=== TEXT UNDER STUDY ===

OSPF should not reconverge because of BGP flapping per your described config
though.
 

Scott Morris, CCIE4 (R&S/ISP-Dial/Security/Service Provider) #4713, JNCIE-M
#153, JNCIS-ER, CISSP, et al.
CCSI/JNCI-M/JNCI-ER
VP - Technical Training - IPexpert, Inc.
IPexpert Sr. Technical Instructor

A Cisco Learning Partner - We Accept Learning Credits!

smorris@ipexpert.com

 

Telephone: +1.810.326.1444
Fax: +1.810.454.0130
http://www.ipexpert.com

 

  _____

From: ccie ccie [mailto:cciefun@gmail.com]
Sent: Saturday, December 08, 2007 3:07 AM
To: smorris@ipexpert.com
Cc: Cisco certification
Subject: Re: Real world Scnario...Need Help...Lossing $$$

Hi Scott,
 
  Thanks for your reply. I cant do "debug ip rpouting"
 
1. Because we have lots of OSPF routes in the routing table.
2. If single BGP flap unfortunately the same time when i am doing debugging.
Sure i will have to face BIG problem. So i cant go for this.
 
Is any other way i can find out the BGP routing loop only using show
command?
Will CPU span wil help?
 
{ In many cases i have observed that only EBGP session flap when CPU spike
97-99%, IBGP session doesn't flap. Can you please put some light on this.}
 
Regards
Mike

 
On 12/8/07, Scott Morris <smorris@ipexpert.com> wrote:

Do a "debug ip routing" on the 6500's. If you are just getting a default
route, not that much should change. However, I think you have introduced a
BGP routing loop. You'll see some messages about which route is causing
recursion and therefore killing the sessions if I'm right.
 
Scott
 
 

  _____

From: ccie ccie [mailto:cciefun@gmail.com]
Sent: Friday, December 07, 2007 10:01 PM
To: smorris@ipexpert.com
Subject: Re: Real world Scnario...Need Help...Lossing $$$

 

Hi All,
 
 
What SUP are you running on the 6500's? ==> Sup 720
 
 how much memory? Not in office need to check that but sure more more than
128MB. They have set good standard for memory/enggeering IOS etc.

===

TO DO: In the email thread, which supervisor engine is running on the 6500s? The material that comes next plays no part here.

=== THE DATA ===

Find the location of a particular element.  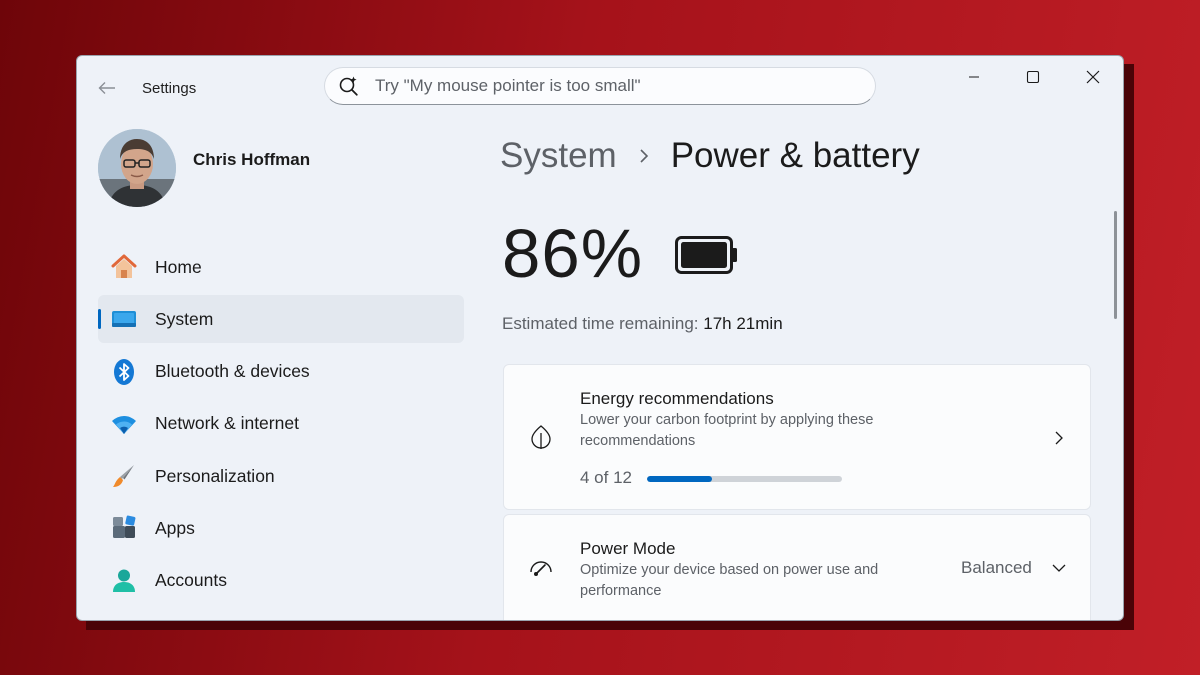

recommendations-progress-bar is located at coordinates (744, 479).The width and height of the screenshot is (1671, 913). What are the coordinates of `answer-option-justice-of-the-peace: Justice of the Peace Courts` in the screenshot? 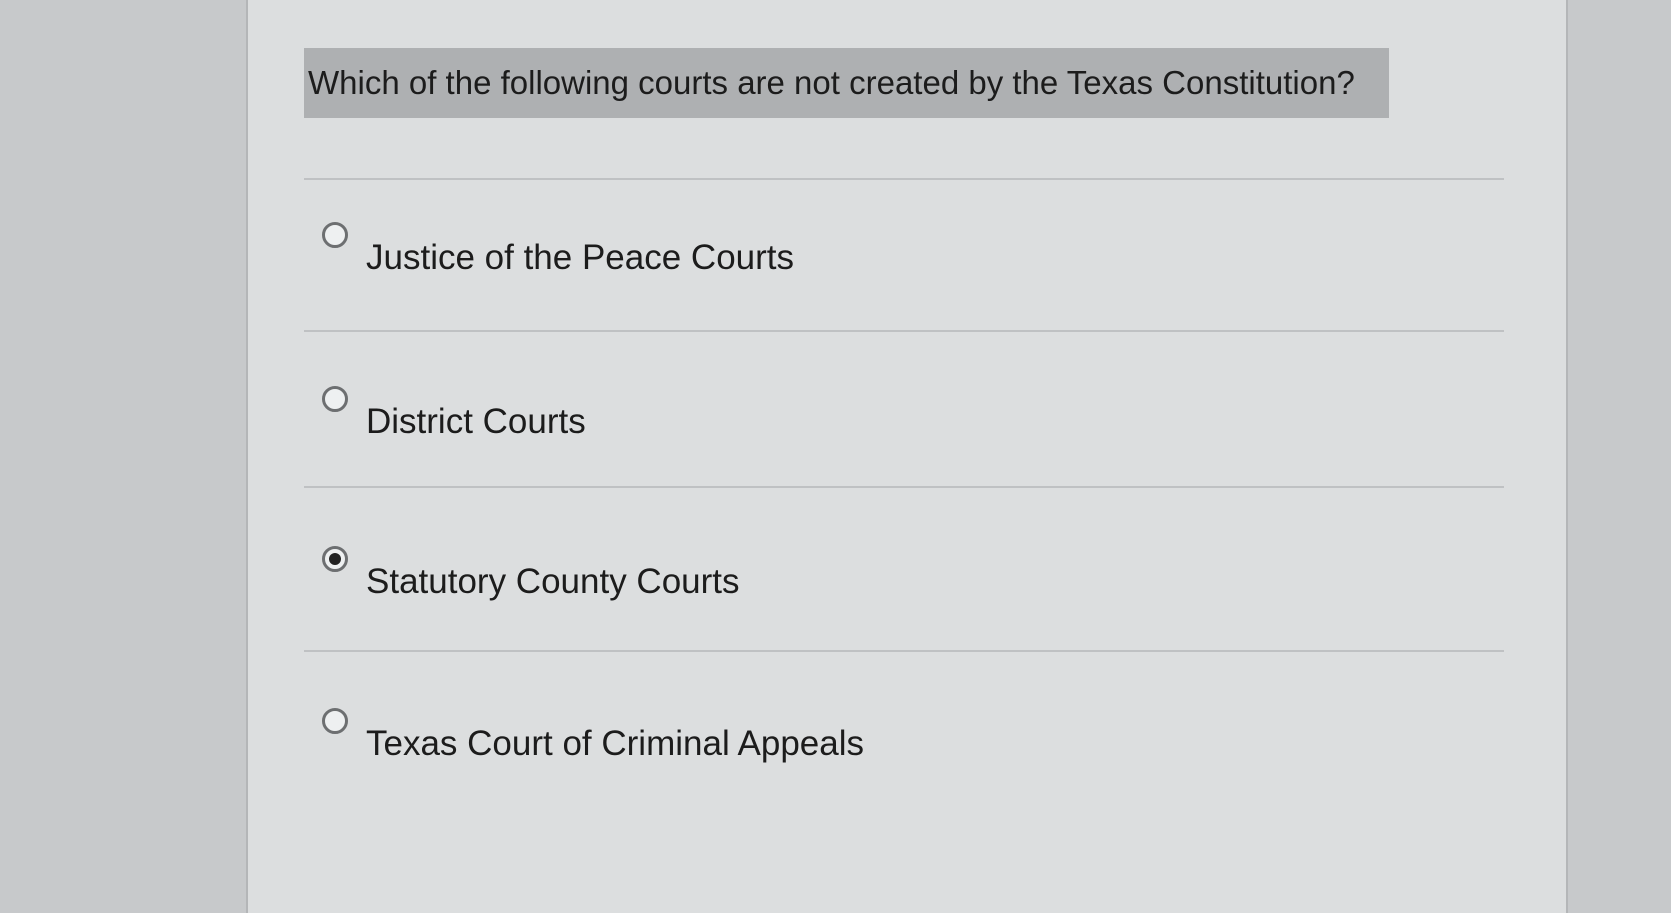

===

EXERCISE SOLUTION: Sup 720